Pork adobada means “marinated pork” in Spanish and could refer to a wide variety of meat treatments. But, when I think of adobada I think of sliced pork marinated in a thick paste of red chile, garlic, oregano and vinegar and then grilled. I love the depth of the chiles, the aroma of the oregano and the tart kick from the vinegar. This is an amazing combination!
Adobada is similar to al pastor. The chile marinade for both is nearly identical. The main difference is the cooking method. Al pastor is typically cooked on a rotating vertical spit and carved to order with a bit of pineapple sitting atop the column of pork. Adobada is simply grilled.
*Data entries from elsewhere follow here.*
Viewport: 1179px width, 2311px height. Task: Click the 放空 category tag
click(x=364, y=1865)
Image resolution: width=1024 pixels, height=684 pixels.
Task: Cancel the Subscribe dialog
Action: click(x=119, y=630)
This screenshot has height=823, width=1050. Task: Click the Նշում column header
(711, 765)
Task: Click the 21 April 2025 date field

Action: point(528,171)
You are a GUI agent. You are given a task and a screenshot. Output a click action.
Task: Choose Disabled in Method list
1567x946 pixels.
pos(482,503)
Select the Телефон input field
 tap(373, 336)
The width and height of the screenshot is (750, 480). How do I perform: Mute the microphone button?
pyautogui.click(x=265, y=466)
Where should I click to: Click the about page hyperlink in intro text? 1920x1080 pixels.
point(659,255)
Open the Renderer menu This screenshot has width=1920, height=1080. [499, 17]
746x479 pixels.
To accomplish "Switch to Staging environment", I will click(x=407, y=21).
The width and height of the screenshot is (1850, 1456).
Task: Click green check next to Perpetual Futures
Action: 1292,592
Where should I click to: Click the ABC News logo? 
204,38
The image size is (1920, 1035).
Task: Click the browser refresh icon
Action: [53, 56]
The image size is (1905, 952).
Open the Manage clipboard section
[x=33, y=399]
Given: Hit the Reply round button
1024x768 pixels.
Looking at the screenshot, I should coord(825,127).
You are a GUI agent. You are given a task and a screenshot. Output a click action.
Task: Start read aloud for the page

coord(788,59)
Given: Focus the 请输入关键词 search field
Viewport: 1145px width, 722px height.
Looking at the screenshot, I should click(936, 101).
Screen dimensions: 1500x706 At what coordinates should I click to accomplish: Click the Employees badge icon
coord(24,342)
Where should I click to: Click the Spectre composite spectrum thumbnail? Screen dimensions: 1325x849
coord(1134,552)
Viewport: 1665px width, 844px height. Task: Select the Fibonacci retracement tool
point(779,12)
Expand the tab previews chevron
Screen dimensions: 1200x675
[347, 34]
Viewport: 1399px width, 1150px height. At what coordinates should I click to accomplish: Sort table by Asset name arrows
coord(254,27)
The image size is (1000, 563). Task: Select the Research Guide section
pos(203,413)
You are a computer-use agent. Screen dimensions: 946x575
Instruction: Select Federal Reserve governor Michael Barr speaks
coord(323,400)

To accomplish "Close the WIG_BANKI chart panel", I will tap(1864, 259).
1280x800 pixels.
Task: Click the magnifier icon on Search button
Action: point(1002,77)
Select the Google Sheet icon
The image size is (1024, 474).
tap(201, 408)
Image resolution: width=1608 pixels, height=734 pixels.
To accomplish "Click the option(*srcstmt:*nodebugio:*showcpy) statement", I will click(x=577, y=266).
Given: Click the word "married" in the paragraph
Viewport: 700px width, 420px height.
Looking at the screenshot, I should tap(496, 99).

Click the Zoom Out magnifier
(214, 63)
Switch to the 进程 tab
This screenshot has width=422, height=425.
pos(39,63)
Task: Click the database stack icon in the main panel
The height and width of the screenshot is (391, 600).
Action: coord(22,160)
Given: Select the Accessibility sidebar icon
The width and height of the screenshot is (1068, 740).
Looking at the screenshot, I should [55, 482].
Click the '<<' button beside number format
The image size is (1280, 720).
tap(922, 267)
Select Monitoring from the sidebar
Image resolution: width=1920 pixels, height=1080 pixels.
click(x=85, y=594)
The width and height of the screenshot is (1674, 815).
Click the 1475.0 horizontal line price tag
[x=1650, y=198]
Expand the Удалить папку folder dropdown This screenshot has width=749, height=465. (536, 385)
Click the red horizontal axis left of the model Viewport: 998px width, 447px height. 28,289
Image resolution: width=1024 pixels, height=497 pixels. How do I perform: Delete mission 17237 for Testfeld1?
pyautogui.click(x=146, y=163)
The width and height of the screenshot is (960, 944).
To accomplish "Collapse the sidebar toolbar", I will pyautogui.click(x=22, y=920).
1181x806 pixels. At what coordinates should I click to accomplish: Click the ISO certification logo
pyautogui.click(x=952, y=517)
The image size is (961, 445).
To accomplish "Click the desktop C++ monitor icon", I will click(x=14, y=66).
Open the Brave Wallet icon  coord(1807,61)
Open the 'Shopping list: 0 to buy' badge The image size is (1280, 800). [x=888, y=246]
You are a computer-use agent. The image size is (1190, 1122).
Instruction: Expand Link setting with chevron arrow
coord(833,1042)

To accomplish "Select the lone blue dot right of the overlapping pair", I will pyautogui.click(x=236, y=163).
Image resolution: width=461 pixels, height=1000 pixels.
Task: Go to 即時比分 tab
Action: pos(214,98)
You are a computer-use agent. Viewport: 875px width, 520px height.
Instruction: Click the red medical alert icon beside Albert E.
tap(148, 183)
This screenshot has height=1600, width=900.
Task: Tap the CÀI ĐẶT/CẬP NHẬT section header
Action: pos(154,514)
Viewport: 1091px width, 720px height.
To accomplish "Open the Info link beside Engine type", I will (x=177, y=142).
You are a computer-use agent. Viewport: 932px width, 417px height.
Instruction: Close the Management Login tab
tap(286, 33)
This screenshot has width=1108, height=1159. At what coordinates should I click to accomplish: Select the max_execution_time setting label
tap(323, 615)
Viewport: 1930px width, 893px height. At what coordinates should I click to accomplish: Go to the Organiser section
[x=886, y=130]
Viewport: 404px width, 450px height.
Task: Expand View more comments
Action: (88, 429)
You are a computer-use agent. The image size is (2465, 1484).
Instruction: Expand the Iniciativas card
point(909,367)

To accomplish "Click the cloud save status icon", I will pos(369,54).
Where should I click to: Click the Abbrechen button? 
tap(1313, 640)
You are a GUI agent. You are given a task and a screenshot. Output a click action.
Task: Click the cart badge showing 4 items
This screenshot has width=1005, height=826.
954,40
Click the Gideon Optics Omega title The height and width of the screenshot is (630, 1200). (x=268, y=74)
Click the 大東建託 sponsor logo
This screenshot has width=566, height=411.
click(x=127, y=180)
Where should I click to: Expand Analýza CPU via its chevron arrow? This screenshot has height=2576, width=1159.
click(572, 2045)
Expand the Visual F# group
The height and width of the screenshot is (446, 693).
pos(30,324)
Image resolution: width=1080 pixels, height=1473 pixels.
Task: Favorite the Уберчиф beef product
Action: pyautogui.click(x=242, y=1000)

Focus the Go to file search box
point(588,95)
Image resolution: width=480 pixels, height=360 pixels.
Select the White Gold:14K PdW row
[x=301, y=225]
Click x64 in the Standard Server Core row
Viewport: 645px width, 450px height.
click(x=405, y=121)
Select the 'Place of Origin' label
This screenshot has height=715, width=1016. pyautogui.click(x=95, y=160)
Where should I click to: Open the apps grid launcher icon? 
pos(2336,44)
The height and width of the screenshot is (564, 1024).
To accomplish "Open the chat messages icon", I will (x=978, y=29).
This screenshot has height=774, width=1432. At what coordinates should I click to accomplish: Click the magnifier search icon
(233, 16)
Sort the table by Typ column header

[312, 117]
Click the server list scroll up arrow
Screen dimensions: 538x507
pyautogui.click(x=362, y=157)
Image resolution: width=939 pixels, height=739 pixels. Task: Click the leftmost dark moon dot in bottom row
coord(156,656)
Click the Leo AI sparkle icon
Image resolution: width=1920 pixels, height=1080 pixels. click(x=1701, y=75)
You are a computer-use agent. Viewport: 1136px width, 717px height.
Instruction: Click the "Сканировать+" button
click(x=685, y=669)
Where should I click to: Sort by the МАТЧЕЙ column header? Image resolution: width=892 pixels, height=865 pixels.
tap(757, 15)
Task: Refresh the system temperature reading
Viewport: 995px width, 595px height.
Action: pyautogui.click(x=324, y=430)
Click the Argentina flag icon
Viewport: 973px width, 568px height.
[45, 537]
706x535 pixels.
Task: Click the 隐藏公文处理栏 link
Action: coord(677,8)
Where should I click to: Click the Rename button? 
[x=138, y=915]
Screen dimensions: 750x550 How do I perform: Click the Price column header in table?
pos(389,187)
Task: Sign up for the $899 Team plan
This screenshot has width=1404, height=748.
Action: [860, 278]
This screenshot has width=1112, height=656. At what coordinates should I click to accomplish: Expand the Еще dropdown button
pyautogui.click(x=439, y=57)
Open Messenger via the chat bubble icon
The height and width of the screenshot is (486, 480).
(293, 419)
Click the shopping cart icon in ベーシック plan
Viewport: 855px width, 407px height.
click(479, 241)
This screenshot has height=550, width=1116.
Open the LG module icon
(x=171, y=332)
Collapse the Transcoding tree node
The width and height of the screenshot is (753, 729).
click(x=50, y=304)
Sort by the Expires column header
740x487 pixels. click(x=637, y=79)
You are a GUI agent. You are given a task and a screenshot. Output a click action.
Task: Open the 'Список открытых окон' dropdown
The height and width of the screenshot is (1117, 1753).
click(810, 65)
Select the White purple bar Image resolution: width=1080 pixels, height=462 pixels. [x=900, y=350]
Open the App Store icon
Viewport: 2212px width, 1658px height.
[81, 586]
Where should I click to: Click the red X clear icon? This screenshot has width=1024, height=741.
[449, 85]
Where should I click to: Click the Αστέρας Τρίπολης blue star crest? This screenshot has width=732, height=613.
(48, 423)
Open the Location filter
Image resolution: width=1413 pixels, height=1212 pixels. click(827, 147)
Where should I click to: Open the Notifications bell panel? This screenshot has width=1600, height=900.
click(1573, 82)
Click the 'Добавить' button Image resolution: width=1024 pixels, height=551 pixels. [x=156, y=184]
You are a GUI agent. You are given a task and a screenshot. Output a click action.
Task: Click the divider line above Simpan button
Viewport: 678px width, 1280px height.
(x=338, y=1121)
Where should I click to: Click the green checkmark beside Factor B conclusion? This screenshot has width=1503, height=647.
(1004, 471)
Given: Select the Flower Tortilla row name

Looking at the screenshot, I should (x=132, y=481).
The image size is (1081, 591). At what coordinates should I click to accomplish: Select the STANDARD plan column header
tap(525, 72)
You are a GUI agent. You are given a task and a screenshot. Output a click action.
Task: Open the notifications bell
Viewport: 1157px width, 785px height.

Since I don’t own a vertical spit (and likely neither do you), adobada is the best method for achieving al pastor-like, deeply seasoned pork for tacos without all the equipment and work.
Serve this with rice and beans on the side. I actually served this with a salad of roasted peppers, tomato, onion and avocado. You can chop the grilled pork slices and use for tacos with corn tortillas, salsa, topped with a mix of chopped cilantro and onions. I highly recommend a habanero-based salsa for this. It’s smoking hot, but the flavors of the habanero chiles pairs well with the pork.
The marinade/paste is so versatile it can be used with cubed pork threaded onto skewers. How about a whole pork shoulder covered with this and slow roasted in the oven? YUM! You could also marinate chicken with this. And, if you actually have a vertical spit, you can use this marinade for al pastor.
Have fun with this recipe and remember that none of these ingredients or proportions are set in stone. Tweak things to suit your family’s taste and make this your own!
Grilled Pork Adobada
- 2 lbs pork shoulder or loin sliced thinly
- 3 tbsp dark red chile powder guajillo, ancho, or other dark red chile
- 1 tbsp garlic powder
- 1 tbsp mexican oregano
- 1 tsp cinnamon
- 1 tsp salt
- 1 tsp sugar
- 2 tbsp cooking oil
- 1/4 cup vinegar white or apple cider
- black pepper to taste
- Slice the pork into 1/4 inch slices and set aside.
- Mix the remaining ingredients except for the vinegar.
- Add vinegar until you end up with a paste about as thick as gravy.
- Add the pork and mix with your hands until you coat all of the pork.
- Fire up the grill and cook uncovered over high heat for a few minutes on each side.
- The marinade should be thick enough to stick to the pork well. Because the mixture acts almost more like a rub than a marinade, you can just put this straight onto the grill.
- Ideally, you should heat the grill to hot enough so you can char each side without drying out the meat. If you don’t think your grill gets that hot, try just cooking on one side until the meat is cooked through and then remove (without ever flipping over).